→ ASSIGNMENT
As the answer, give a copy of each line below that includes the word "computer".

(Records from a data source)

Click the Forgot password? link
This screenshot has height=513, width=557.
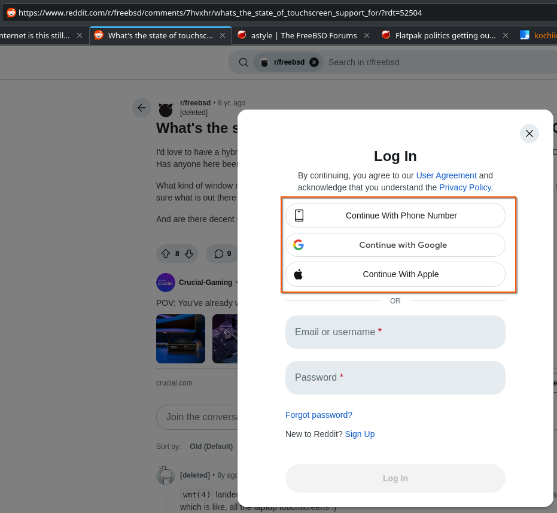click(318, 415)
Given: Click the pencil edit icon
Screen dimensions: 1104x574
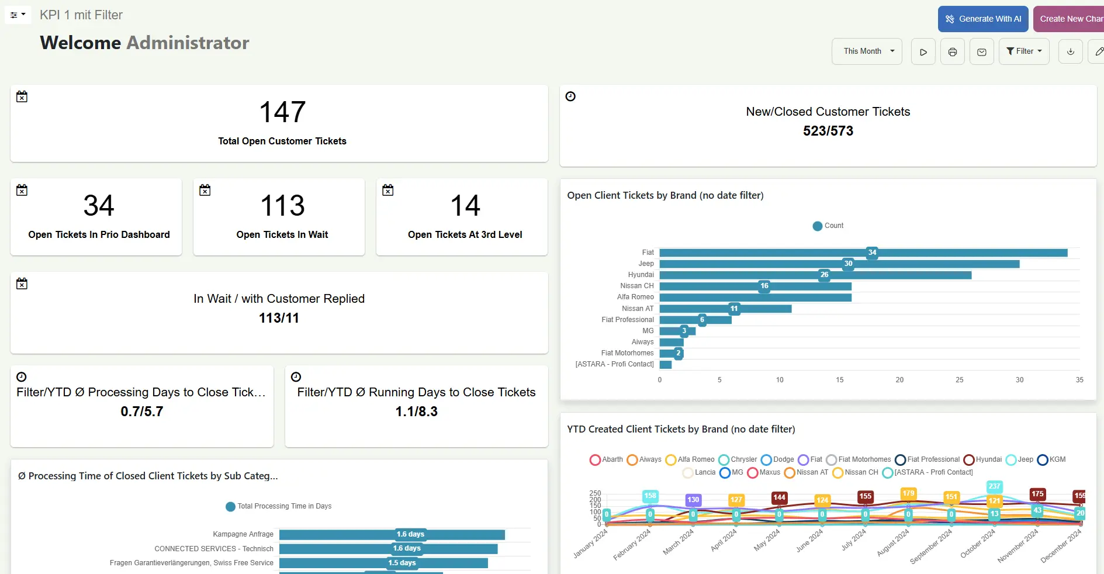Looking at the screenshot, I should tap(1098, 51).
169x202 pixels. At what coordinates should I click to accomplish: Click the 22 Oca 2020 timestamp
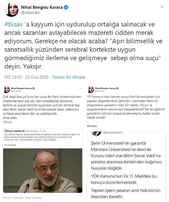37,77
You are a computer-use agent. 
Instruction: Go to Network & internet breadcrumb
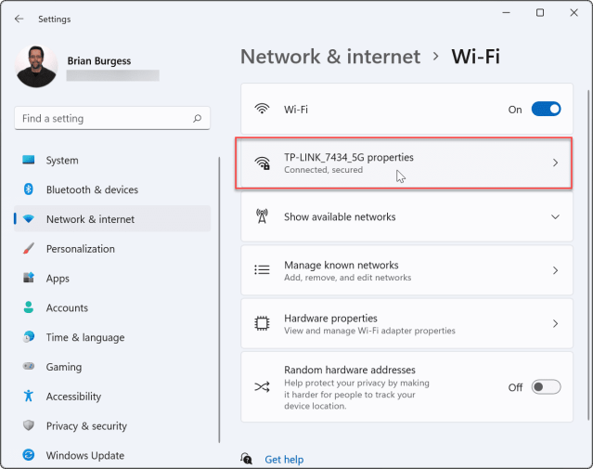[x=329, y=57]
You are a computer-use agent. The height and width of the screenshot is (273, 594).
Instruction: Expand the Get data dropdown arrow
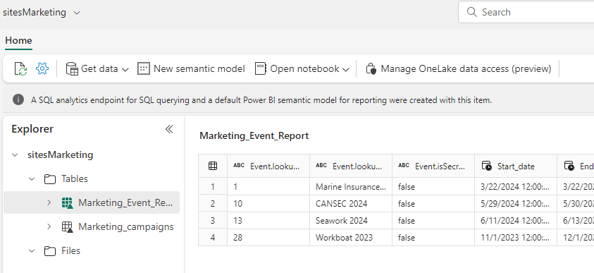point(125,69)
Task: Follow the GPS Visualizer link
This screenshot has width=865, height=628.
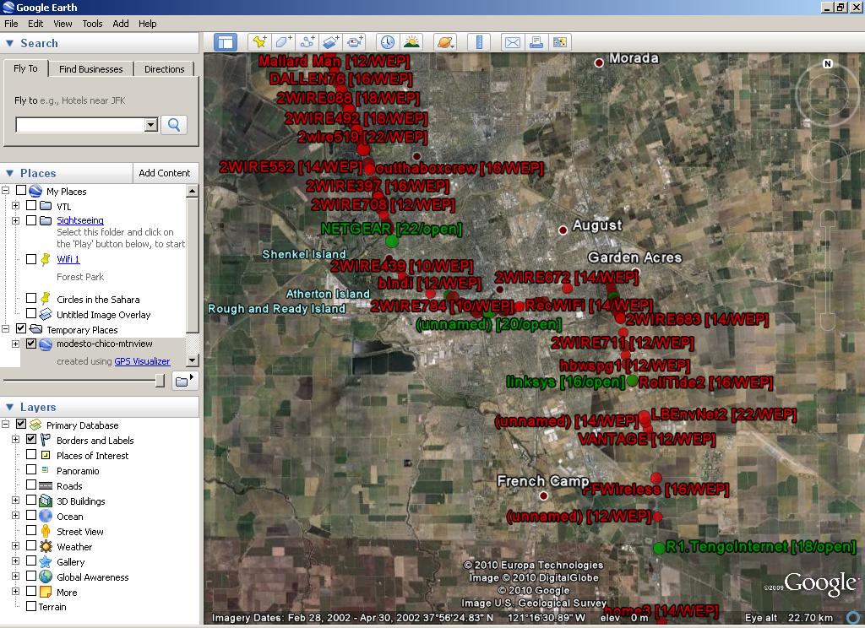Action: point(144,360)
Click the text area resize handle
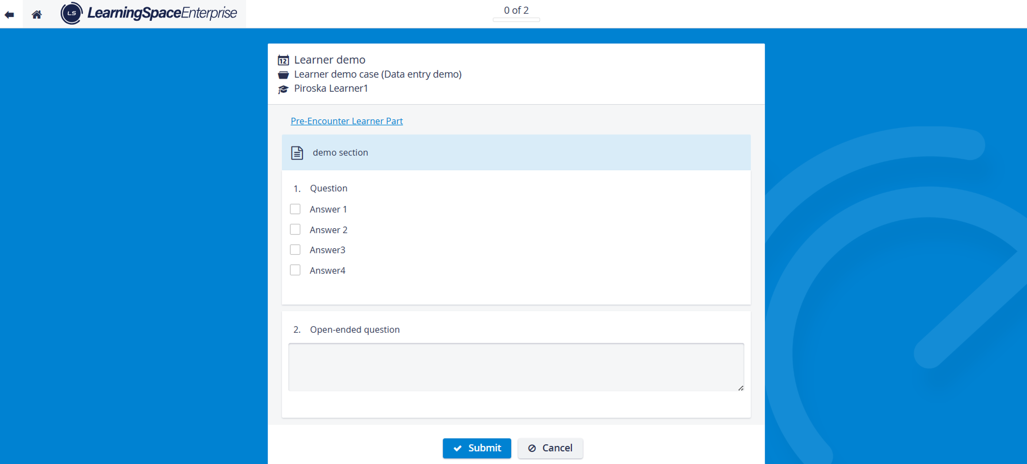Screen dimensions: 1027x464 (741, 388)
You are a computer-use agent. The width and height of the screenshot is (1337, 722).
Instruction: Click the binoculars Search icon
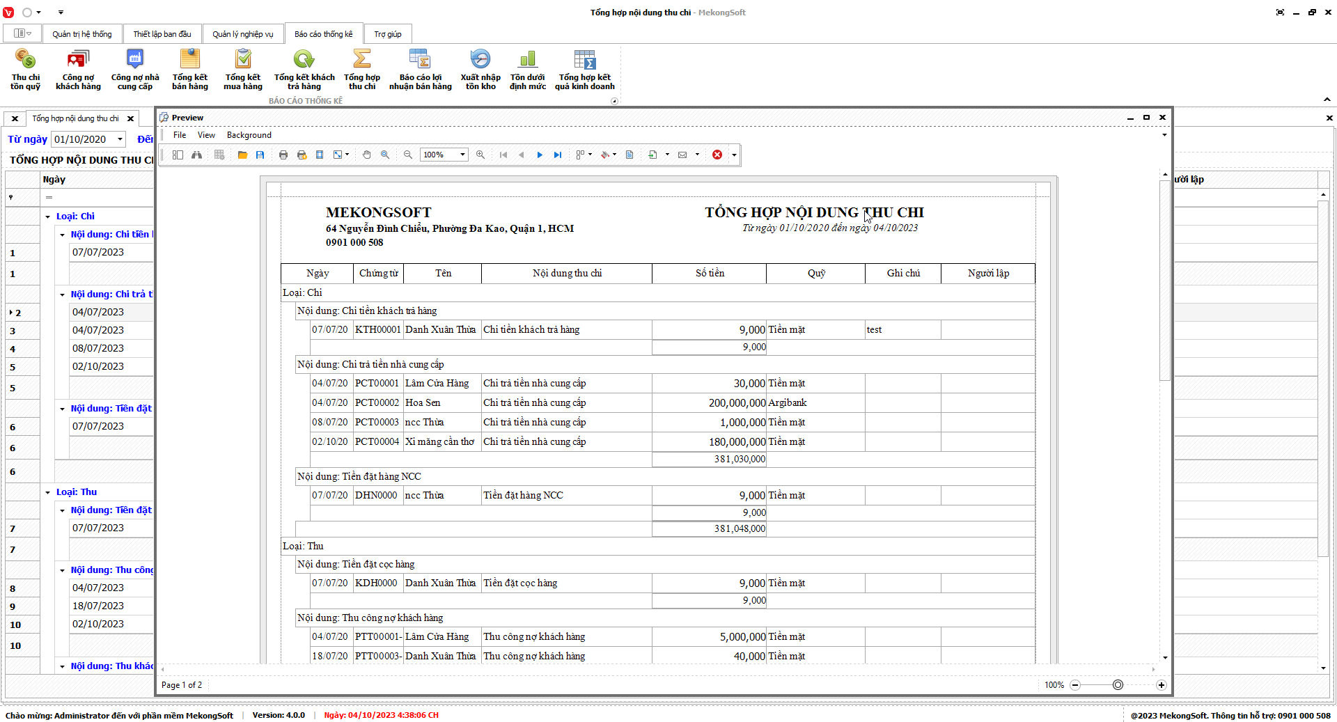tap(197, 155)
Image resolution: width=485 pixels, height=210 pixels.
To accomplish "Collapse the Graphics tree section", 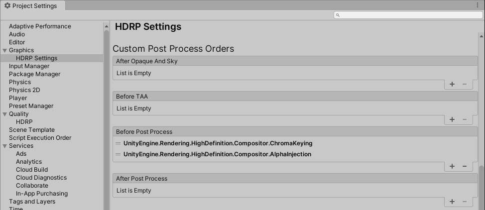I will coord(5,50).

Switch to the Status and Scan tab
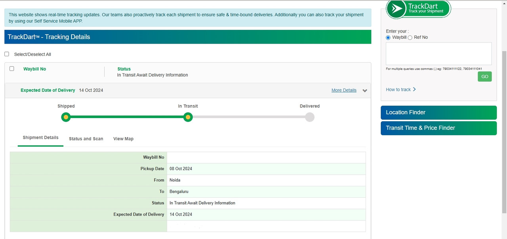pyautogui.click(x=86, y=139)
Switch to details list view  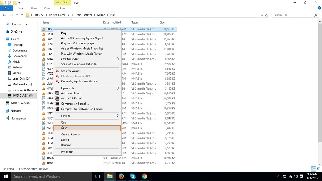313,168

→ TASK SOLUTION
You are a computer-use agent. 
You are a computer-use agent. The height and width of the screenshot is (273, 594).
You are a computer-use agent. The width and height of the screenshot is (1337, 722).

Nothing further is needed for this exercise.